PASSAGE PROVIDED:
=== Section Start ===

# Fin Rot & Bloat issues - need encouragement



## skepkat (Aug 23, 2012)

I got Chuck (pictured left) a bit over a month ago. Decided to get another betta. Found a beautiful crowntail (not named yet but will call him ct1 for now). As I was leaving the store I spotted this little guy (ct2 for now). He looked so pathetic I made an impulsive decision to get both new crowntails. CT2 has fin rot - fins are really bad shape. And then yesterday he bloated. 

Info for CT2:

What size is your tank? 2.5 gal
What temperature is your tank? 78-80 degrees
Does your tank have a filter? yes
Does your tank have an air stone or other type of aeration? filter
Is your tank heated? I have one, but tank thermometer reads at 78-80
What tank mates does your betta fish live with? none

Food
What type of food do you feed your betta fish? pellets / flakes & treats
How often do you feed your betta fish? suspended feeding yesterday

Maintenance 
How often do you perform a water change? I've had him a week and done about 3 water changes (Sat & today)
What percentage of the water do you change when you perform a water change? usually 50% (sometimes 25% or 75%)
What type of additives do you add to the water when you perform a water change? Top Fin Water Conitioner

Water Parameters:
Have you tested your water? If so, what are the following parameters?

Ammonia: 1.0 (tap water reads .5 - 1.0 but conditioner says it neutralizes ammonia, chloramine & chlorine)
Nitrite: 0
Nitrate: 0
pH: 7.0
Hardness: 50
Alkalinity: 100

Symptoms and Treatment
How has your betta fish's appearance changed? Bloated in the last 36 hours
How has your betta fish's behavior changed? First few days he was lethargic and floating near surface, he had spurts of activity where he seemed to be feeling better, since yesterday most times when I check on him, he's resting on the thermometer or inside his cave.
When did you start noticing the symptoms? fin rot from purchase / bloat yesterday
Have you started treating your fish? If so, how? Trying to keep water clean & added aq salt today (dissolved some in conditioned water, then added some of the water to his tank).
Does your fish have any history of being ill? from purchase
How old is your fish (approximately)? no idea

Is there anything else I can do for him?

=== Section End ===

TASK OBJECTIVE:
In the forum thread about the betta with fin rot and bloat, what temperature range does the poster give for CT2's tank?

GIVEN DATA:
=== Section Start ===

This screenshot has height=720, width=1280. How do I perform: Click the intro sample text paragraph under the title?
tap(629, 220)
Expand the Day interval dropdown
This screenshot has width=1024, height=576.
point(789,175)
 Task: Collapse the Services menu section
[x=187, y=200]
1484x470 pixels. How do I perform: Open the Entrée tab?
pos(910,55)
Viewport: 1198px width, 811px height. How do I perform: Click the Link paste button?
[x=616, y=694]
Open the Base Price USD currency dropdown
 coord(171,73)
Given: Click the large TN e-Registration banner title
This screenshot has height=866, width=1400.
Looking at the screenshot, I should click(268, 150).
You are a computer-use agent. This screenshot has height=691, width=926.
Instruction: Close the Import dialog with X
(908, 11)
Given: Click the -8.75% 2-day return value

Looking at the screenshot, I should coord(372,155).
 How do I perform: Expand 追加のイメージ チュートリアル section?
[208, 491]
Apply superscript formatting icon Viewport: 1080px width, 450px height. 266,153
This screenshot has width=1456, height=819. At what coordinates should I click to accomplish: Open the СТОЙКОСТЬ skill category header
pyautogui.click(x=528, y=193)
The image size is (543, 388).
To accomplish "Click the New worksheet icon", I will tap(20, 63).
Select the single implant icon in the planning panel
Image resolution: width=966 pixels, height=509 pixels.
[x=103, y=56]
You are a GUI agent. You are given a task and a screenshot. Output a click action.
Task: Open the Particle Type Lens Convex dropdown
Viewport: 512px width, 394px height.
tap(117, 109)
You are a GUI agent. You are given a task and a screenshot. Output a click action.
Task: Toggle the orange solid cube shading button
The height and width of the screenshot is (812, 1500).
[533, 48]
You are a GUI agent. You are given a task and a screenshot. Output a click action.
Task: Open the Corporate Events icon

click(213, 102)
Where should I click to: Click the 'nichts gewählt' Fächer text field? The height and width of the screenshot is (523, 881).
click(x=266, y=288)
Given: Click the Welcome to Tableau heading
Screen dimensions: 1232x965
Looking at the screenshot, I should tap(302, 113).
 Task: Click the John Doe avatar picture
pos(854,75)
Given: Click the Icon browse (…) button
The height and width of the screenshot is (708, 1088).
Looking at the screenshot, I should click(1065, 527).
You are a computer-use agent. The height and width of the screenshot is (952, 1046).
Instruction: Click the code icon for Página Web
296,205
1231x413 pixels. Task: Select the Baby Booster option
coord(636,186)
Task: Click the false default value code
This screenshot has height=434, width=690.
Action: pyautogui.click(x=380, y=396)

=== Section End ===

RESPONSE:
78-80 degrees